Astellas Pharma has terminated its global licensing agreement with Theravance to co-market the latter’s superbug antibiotic Vibativ, which has been hit by manufacturing problems.
The Japanese drugmaker has exercised an option to pull out of the alliance and stopped promotional sales efforts. There are no termination payments to be made and Astellas will also still receive a ten-year, 2% royalty on net sales of Vibativ (telavancin), an injected bactericidal, once-daily lipoglycopeptide antibiotic.
The drug was approved in Europe in September 2011 for adults with nosocomial pneumonia caused by methicillin-resistant Staphylococcus aureus (MRSA) when other alternatives are not suitable.
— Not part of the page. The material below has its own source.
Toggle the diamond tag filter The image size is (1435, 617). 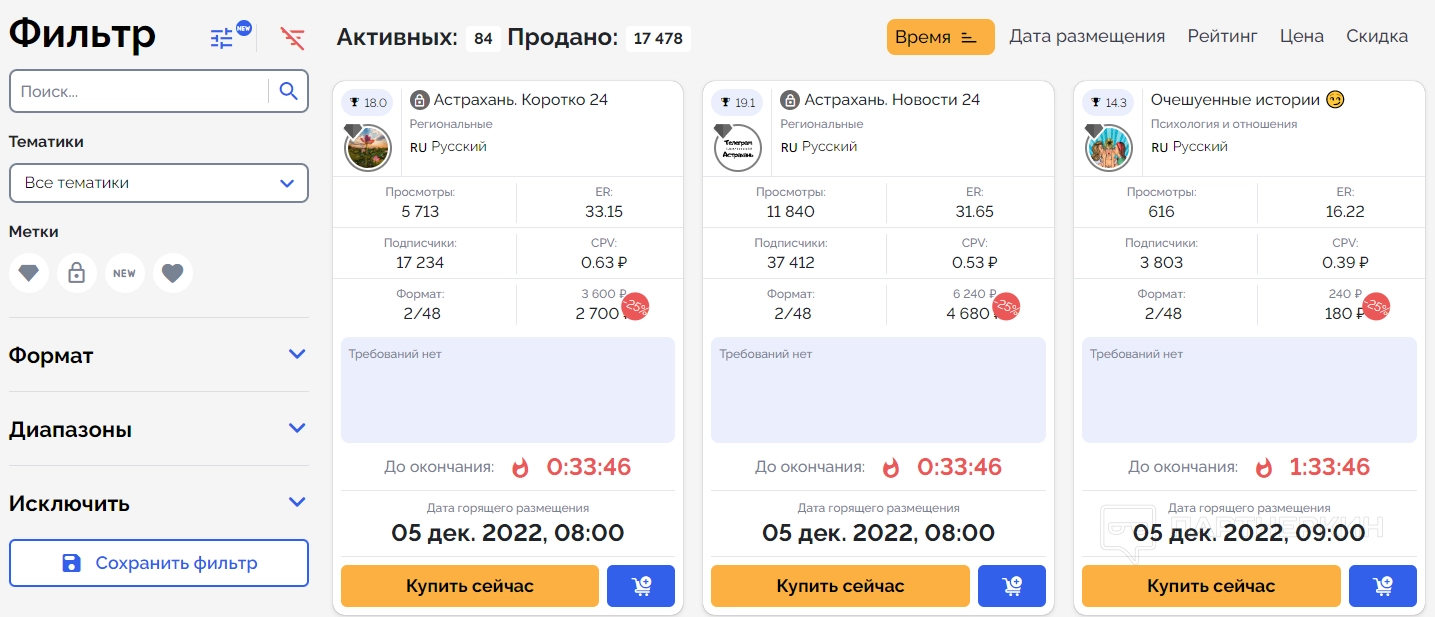point(29,273)
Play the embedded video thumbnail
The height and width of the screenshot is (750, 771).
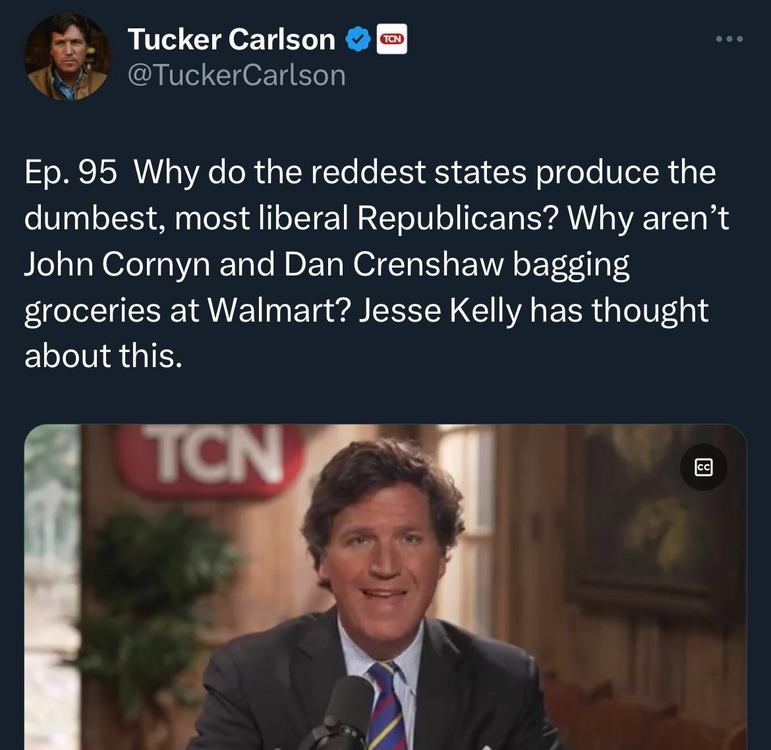pos(385,587)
It was given the green light in the USA in 2009 for adults with complicated skin and skin structure infections (cSSSI) caused by susceptible Gram-positive bacteria.
To “support a smooth transition”, Astellas will transfer inventory to Theravance, “manage certain clinical and regulatory activities and respond to medical inquiries with respect to Vibativ until no later than March 31”. The rights to the drug now revert back to Theravance, which will look at “global commercialisation alternatives…either alone or with partners”.
Theravance chief executive Rick Winningham said the company believes Vibativ “is an important, life-saving medicine” and “we will continue the focus on re-establishing consistent product supply”. The firm noted in a regulatory filing that “due to manufacturing issues at the single-source supplier of drug product, Vibativ is currently subject to critical product shortages and regional supply outages”.
It added that “if these issues at the manufacturer are not promptly resolved, obtaining supply would require identifying and qualifying an alternative manufacturer, which could take 12 to 24 months”. To date, Vibativ has not been a big earner and in the third quarter, Theravance banked just $800,000 in royalties from net sales of $4.5 million.